Only an exact retyping of all the entries counts as an answer.

### SOURCE INFORMATION
■ ■ ■ ■ ■
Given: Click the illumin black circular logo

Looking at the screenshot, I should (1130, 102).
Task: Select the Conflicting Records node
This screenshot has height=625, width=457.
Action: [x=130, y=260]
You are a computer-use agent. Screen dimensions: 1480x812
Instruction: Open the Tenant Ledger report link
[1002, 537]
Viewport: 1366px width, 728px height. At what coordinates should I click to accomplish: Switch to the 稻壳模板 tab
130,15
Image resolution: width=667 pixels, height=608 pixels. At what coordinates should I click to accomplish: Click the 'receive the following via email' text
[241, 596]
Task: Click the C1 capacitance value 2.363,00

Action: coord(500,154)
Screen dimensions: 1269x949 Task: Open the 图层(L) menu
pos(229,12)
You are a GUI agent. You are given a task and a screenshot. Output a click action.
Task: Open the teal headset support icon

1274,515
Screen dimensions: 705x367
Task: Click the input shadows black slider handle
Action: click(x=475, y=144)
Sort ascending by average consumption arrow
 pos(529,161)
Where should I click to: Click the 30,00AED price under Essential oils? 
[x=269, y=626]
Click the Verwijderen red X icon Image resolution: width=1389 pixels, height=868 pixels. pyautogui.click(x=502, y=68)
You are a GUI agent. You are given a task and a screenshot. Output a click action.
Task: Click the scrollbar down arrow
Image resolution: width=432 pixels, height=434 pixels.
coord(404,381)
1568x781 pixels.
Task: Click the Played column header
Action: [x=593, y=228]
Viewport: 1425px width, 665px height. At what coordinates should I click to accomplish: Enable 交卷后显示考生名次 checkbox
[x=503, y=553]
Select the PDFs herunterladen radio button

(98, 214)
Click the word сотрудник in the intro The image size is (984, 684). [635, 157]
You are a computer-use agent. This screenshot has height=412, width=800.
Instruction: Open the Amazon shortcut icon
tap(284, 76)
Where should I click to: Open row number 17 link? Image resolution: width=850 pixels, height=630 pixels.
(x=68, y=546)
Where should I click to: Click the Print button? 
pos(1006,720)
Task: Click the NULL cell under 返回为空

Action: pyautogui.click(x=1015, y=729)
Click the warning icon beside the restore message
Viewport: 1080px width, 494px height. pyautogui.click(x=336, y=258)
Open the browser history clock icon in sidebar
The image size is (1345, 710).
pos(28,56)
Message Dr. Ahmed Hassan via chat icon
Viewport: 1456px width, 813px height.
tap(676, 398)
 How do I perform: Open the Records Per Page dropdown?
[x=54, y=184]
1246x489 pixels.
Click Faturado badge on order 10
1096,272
■ ■ ■ ■ ■
### OUTPUT FOR THIS EXERCISE
Given: Click the illumin black circular logo

Looking at the screenshot, I should (1130, 102).
Task: Select the Conflicting Records node
This screenshot has height=625, width=457.
Action: [x=130, y=260]
You are a computer-use agent. Screen dimensions: 1480x812
Instruction: Open the Tenant Ledger report link
[1002, 537]
Viewport: 1366px width, 728px height. At what coordinates should I click to accomplish: Switch to the 稻壳模板 tab
130,15
Image resolution: width=667 pixels, height=608 pixels. At what coordinates should I click to accomplish: Click the 'receive the following via email' text
[241, 596]
Task: Click the C1 capacitance value 2.363,00

Action: coord(500,154)
Screen dimensions: 1269x949 Task: Open the 图层(L) menu
pos(229,12)
You are a GUI agent. You are given a task and a screenshot. Output a click action.
Task: Open the teal headset support icon

1274,515
Screen dimensions: 705x367
Task: Click the input shadows black slider handle
Action: click(x=475, y=144)
Sort ascending by average consumption arrow
 pos(529,161)
Where should I click to: Click the 30,00AED price under Essential oils? 
[x=269, y=626]
Click the Verwijderen red X icon Image resolution: width=1389 pixels, height=868 pixels. pyautogui.click(x=502, y=68)
You are a GUI agent. You are given a task and a screenshot. Output a click action.
Task: Click the scrollbar down arrow
Image resolution: width=432 pixels, height=434 pixels.
coord(404,381)
1568x781 pixels.
Task: Click the Played column header
Action: [x=593, y=228]
Viewport: 1425px width, 665px height. At what coordinates should I click to accomplish: Enable 交卷后显示考生名次 checkbox
[x=503, y=553]
Select the PDFs herunterladen radio button

(98, 214)
Click the word сотрудник in the intro The image size is (984, 684). [635, 157]
You are a computer-use agent. This screenshot has height=412, width=800.
Instruction: Open the Amazon shortcut icon
tap(284, 76)
Where should I click to: Open row number 17 link? Image resolution: width=850 pixels, height=630 pixels.
(x=68, y=546)
Where should I click to: Click the Print button? 
pos(1006,720)
Task: Click the NULL cell under 返回为空

Action: pyautogui.click(x=1015, y=729)
Click the warning icon beside the restore message
Viewport: 1080px width, 494px height. pyautogui.click(x=336, y=258)
Open the browser history clock icon in sidebar
The image size is (1345, 710).
pos(28,56)
Message Dr. Ahmed Hassan via chat icon
Viewport: 1456px width, 813px height.
tap(676, 398)
 How do I perform: Open the Records Per Page dropdown?
[x=54, y=184]
1246x489 pixels.
Click Faturado badge on order 10
1096,272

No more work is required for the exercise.